Abstract

The trisomy of the long arm chromosome 1 is a very rare Syndrome that can present specific oral manifestations such as micrognathia, high and/or narrow palate, with cleft palate in some cases. This study aimed to present a case report of the oral aesthetic rehabilitation of an 8-year-old male child diagnosed with the trisomy of the long arm chromosome 1 that had minimal school social life due to the bullying caused by his aesthetic appearance. The presence of diastema and alterations in the dental shape that caused great aesthetic disorder to the patient was corrected with the execution of direct restorations in composite resin. This simple treatment proved to be efficient to return the patient´s self-esteem and provide resocialization.

Keywords: Chromosome, Dental treatment, Oral manifestations, Syndrome, Trisomy

Introduction

A chromosome is a package of deoxyribonucleic acid (DNA) sequences found in the nucleus of the cells, composed by genes. Humans have 23 pairs of chromosomes, 22 pairs of numbered chromosomes, called autosomes, and one pair of sex chromosomes, XX in females, XY in males. Each parent contributes with one strip to each pair of chromosomes so that the offspring gets half of its chromosomes from the mother and half from the father.^1-3 Each chromosome has a short arm (p) and a long arm (q), which contain the genetic information. About 10% of the human genome is characterized by chromosome 1.^1,2 Duplication of the long arm of chromosome 1 is a rare abnormality, with only 39 cases reported in the world literature. It occurs when there is an extra copy of genetic material in its long arm.^1-6

The intensity of signs and symptoms vary accordingly to the size and location of the genes involved.^1,2 People with small duplications, near the tip of the long arm (q), are slightly affected, while those with larger duplications, which extend near the center of the chromosome, carry severe birth defects, associated with a low life expectancy.^1-3 In general, the excess of genetic material in one of the 46 chromosomes increases the risk of delayed development and growth, as well as greater susceptibility to recurrent birth defects.² Thus, the severity of duplication is closely related to which genetic material was duplicated or whether any material was lost or replicated on a chromosome in another region.^1-4

Specific characteristics in patients with chromosome 1 long arm duplication syndrome include the presence of micrognathia, high and/or narrow palate, with cleft palate in some cases, mild to severe impairment in development and learning, congenital cardiac abnormalities, and short stature.¹ Although the signs and symptoms are characteristic among patients with this syndrome, the literature points out that their intensity and severity may vary broadly.³

The present study aimed to review the literature of the Trisomy Syndrome of the long arm chromosome 1 to clarify the association of clinical signs and symptoms, as well as to present a case report on the oral aesthetic rehabilitation of a pediatric patient, to improve his self-esteem and resocialization.

_Requirement 1_:
How many cases of long-arm chromosome 1 duplication does the case report say have been reported in the world literature?
_Requirement 2_:
Extend the case report on trisomy of the long arm of chromosome 1, starting right after the last sentence of its Introduction.
The entries that come next have no connection to the case report on trisomy of the long arm of chromosome 1.

_Records_:
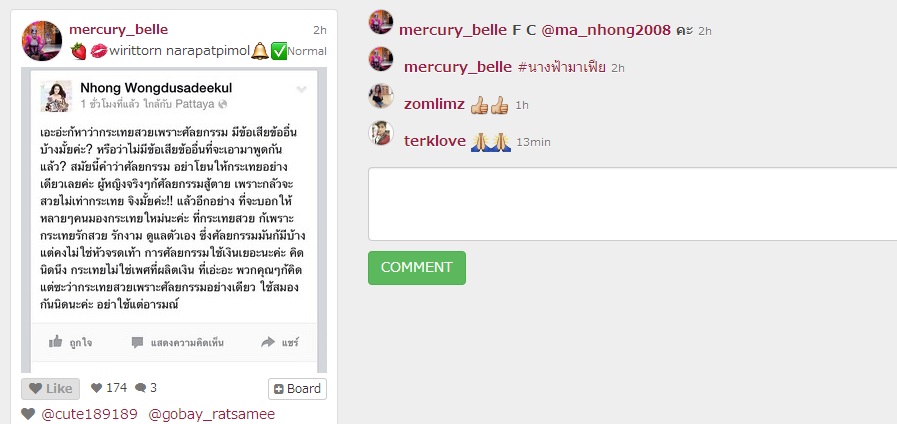Image resolution: width=897 pixels, height=424 pixels.
Task: Click the green COMMENT button
Action: pos(416,268)
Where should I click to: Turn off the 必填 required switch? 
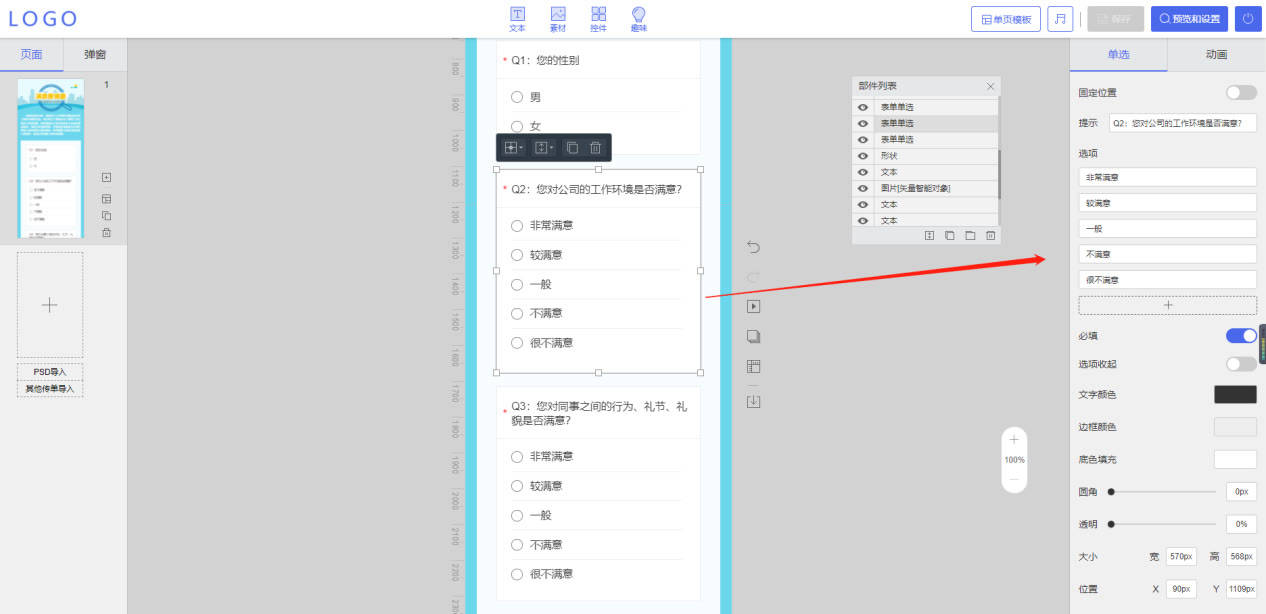point(1241,336)
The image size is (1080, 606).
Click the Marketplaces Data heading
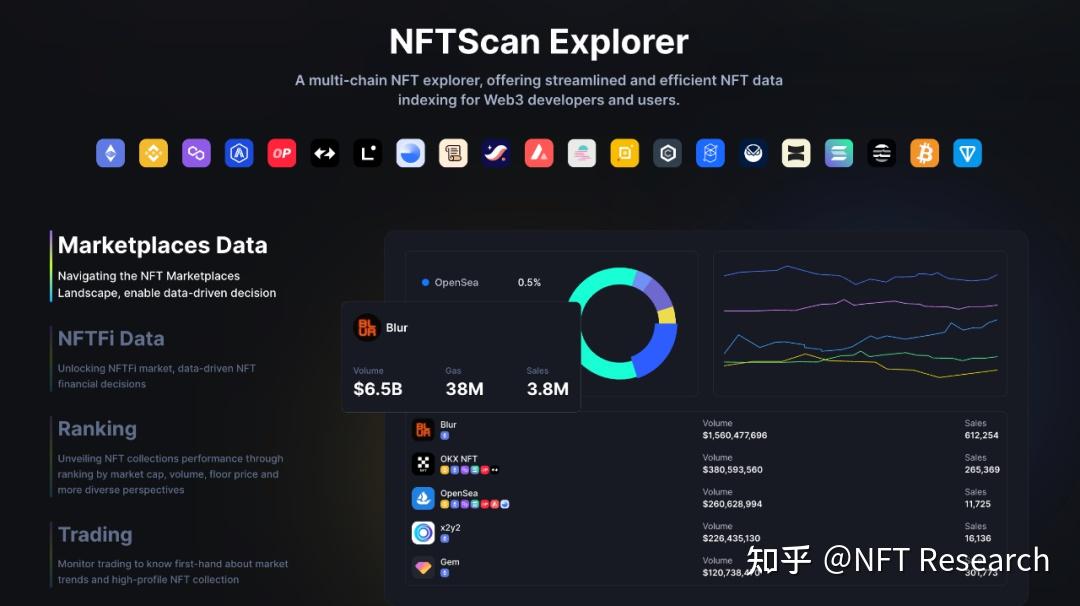(x=163, y=245)
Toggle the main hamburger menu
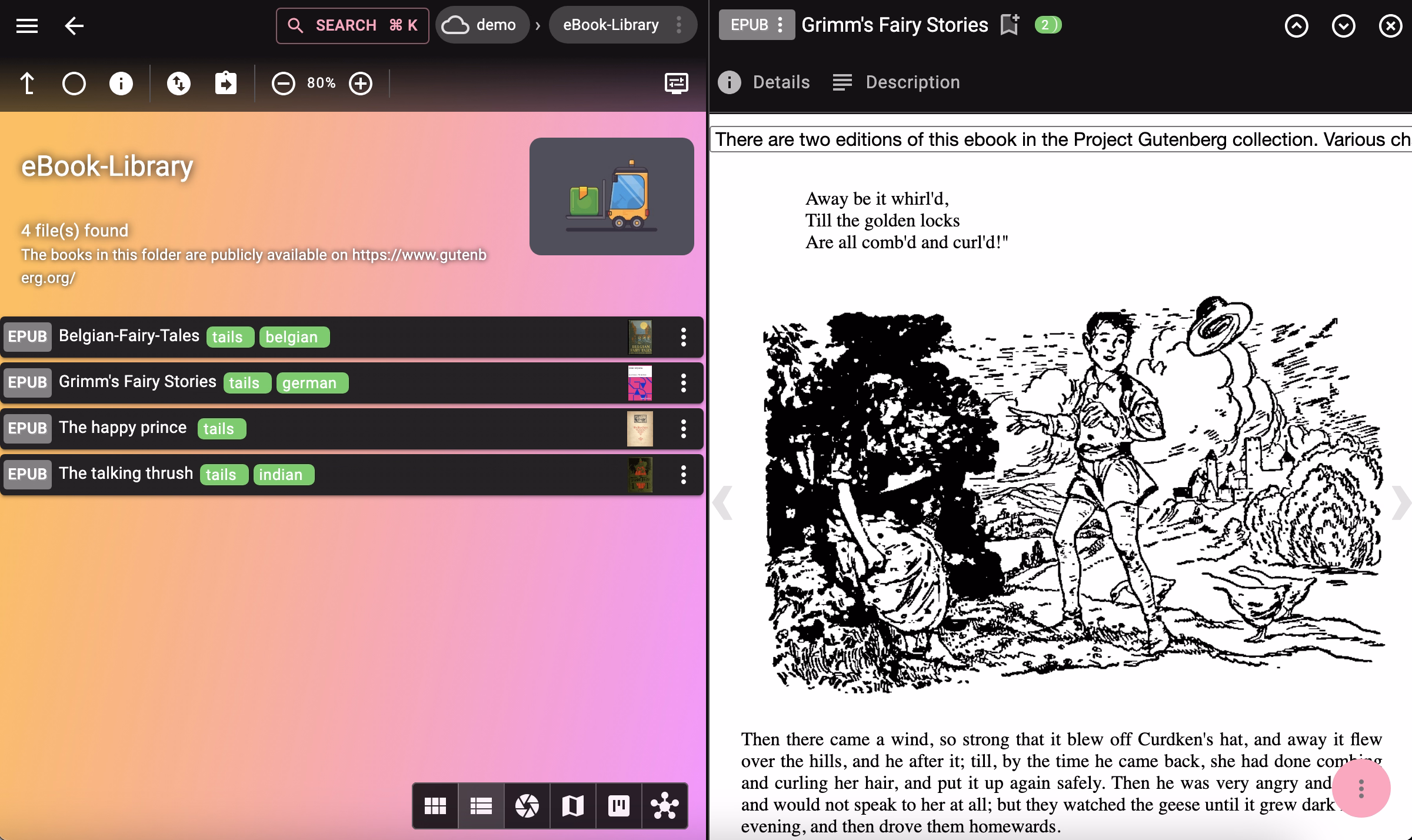This screenshot has width=1412, height=840. (x=27, y=25)
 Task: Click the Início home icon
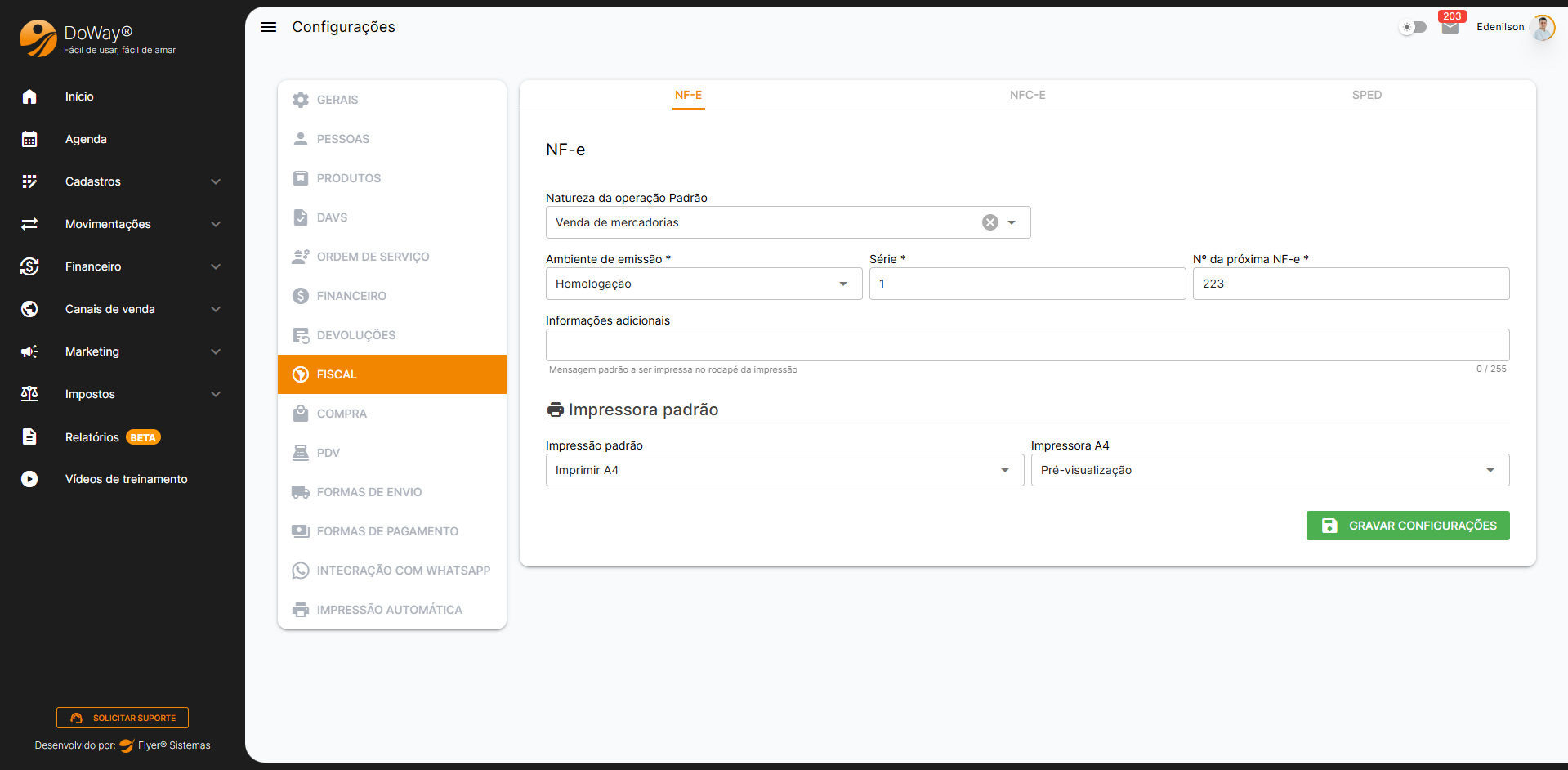[29, 96]
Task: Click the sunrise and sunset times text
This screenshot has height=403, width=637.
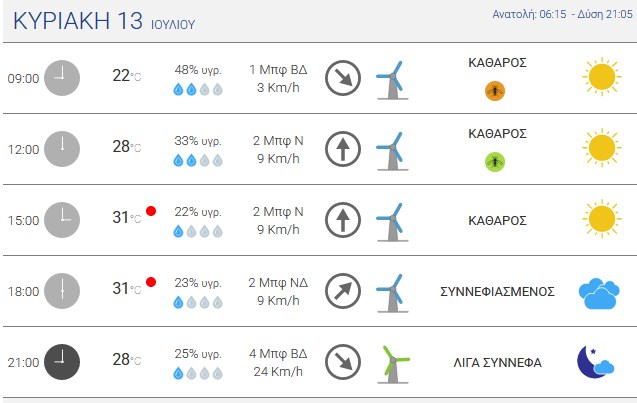Action: [x=563, y=14]
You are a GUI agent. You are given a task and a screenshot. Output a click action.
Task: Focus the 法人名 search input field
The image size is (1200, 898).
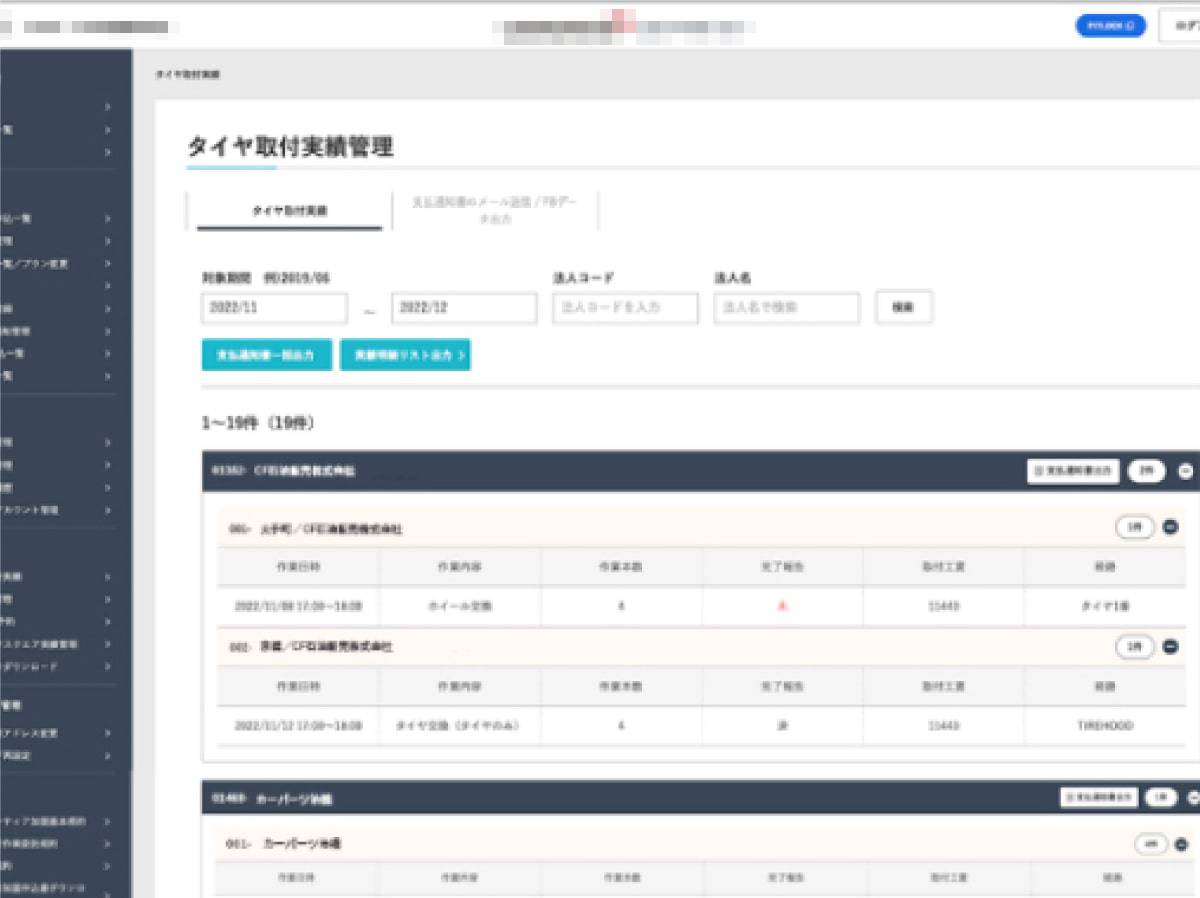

_Result 1_:
Only 39 cases.

_Result 2_:
Case Report

An 8-year-old male patient arrived with his mother at the Dental Clinic complaining about his aesthetics dental condition. The mother reported his school social life was minimal, due to the bullying caused by his aesthetic appearance. She also mentioned that, at the moment, he was not under medical monitoring, but that he had annual appointments with a neurologist since early childhood, due to seizures. He was a child with fragile health since the neonatal period, receiving the diagnosis of Microduplication Syndrome 1q44 or Trisomy of the long arm of chromosome 1, after 4 years of clinical and laboratory research.

The mother reported that the child started having problems in the first hours after childbirth. He was intubated for 18 days in the neonatal intensive care unit due to perinatal anoxia. Next, he developed persistent pulmonary hypertension, early neonatal infection, right-side pneumothorax, and noise induced seizures. Because of these seizures he wore a specific type of glasses and earplugs to reduce them. The seizures were controlled by the age of six, and nowadays he uses Oxcarbazepine 300mg and lamotrigine 25mg, every 12 hours, daily.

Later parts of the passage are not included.